Ese hurto, más que posiblemente veraz y autobiográfico del propio Truffaut, sintetiza todo el amor que se puede sentir hacia el cine como arte. Por otro lado, ¡cómo han cambiado los tiempos! ¿Qué chico de catorce años de hoy se interesaría tanto por una película de corte “intelectual” como Ciudadano Kane? Lo más seguro que ninguno. Pero en aquella época, sí. En aquellos duros, inciertos, vacíos y largos años existencialistas de la posguerra europea los niños maduraban antes, se interesaban con presteza por el mundo de los adultos. Kane no solo cuenta la vida de un magnate de la prensa norteamericana, sino que es, en sí misma, renovadora e innovadora. Los contrapicados que dejan ver los techos, el multiperspectivismo narrativo, los documentos gráficos… Una obra adulta. Y esa propuesta narrativa y visual de Welles es la que cautiva al joven ladronzuelo, futuro director de cine él también.
Por añadidura, era el momento en que los realizadores europeos reconocían una deuda importante con el cine hecho en Hollywood. Con Welles, con Hitchcock (del cual Truffaut es autor de la mejor semblanza, plasmada en una larga pero fascinante entrevista), con Ford, con Mankiewicz, con Lang… El cine norteamericano de aquellos maestros era entendido no ya como un muestrario de estrellas (una de Gable, dos de Grant, tres de Greta Garbo), sino como obra de arte digna de consideración y de meticuloso estudio. Si quieres aprender a hacer cine, fíjate en tal o cual secuencia, en tal o cual plano, en el montaje, la luz, el encuadre y el color. El cine no es solo para pasar el rato; está también para enseñar.

MATERIAL MOSTRADO =

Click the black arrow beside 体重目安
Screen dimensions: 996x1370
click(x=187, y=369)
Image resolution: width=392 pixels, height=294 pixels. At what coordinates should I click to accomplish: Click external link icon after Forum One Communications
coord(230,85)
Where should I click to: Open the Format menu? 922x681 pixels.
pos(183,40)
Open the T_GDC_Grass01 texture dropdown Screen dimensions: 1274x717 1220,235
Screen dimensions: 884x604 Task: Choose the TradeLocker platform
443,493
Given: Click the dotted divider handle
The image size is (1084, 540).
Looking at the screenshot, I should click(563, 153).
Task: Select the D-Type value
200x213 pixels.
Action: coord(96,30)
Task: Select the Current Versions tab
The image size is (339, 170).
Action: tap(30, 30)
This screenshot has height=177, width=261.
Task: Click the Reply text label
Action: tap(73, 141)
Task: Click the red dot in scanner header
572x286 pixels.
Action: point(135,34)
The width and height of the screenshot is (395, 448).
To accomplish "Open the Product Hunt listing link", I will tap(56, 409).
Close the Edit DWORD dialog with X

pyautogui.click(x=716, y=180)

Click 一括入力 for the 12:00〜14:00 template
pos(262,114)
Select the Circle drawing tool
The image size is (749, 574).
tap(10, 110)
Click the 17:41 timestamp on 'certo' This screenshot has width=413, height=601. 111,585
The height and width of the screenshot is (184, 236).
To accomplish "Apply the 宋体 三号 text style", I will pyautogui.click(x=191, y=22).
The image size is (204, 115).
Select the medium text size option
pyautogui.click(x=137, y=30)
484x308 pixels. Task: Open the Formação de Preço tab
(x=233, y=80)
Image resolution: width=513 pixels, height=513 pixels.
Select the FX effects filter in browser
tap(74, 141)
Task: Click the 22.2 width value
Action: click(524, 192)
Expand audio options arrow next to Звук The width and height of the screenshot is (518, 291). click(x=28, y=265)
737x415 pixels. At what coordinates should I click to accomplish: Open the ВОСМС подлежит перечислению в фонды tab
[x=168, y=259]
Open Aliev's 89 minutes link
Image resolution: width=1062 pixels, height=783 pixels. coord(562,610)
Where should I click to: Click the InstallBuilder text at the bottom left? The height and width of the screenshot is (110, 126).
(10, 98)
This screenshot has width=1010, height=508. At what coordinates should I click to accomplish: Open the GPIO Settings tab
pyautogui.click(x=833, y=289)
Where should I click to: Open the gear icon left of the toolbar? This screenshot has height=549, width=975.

TAREAS A REALIZAR =
**a)** Responde estas preguntas según el texto:
(i) ¿Qué película de corte "intelectual" se menciona?
(ii) ¿De qué director es Truffaut autor de la mejor semblanza?
(iii) ¿La vida de quién cuenta Kane?
**b)** Actualiza, por favor, el fragmento del texto que empieza con las palabras "Por añadidura, era" y termina con "también para enseñar.", sustituyendo "meticuloso" por "minucioso".
El material es independiente del texto.

RESPUESTAS =
**a)**
(i) Ciudadano Kane.
(ii) De Hitchcock.
(iii) La de un magnate de la prensa norteamericana.

**b)**
Por añadidura, era el momento en que los realizadores europeos reconocían una deuda importante con el cine hecho en Hollywood. Con Welles, con Hitchcock (del cual Truffaut es autor de la mejor semblanza, plasmada en una larga pero fascinante entrevista), con Ford, con Mankiewicz, con Lang… El cine norteamericano de aquellos maestros era entendido no ya como un muestrario de estrellas (una de Gable, dos de Grant, tres de Greta Garbo), sino como obra de arte digna de consideración y de minucioso estudio. Si quieres aprender a hacer cine, fíjate en tal o cual secuencia, en tal o cual plano, en el montaje, la luz, el encuadre y el color. El cine no es solo para pasar el rato; está también para enseñar.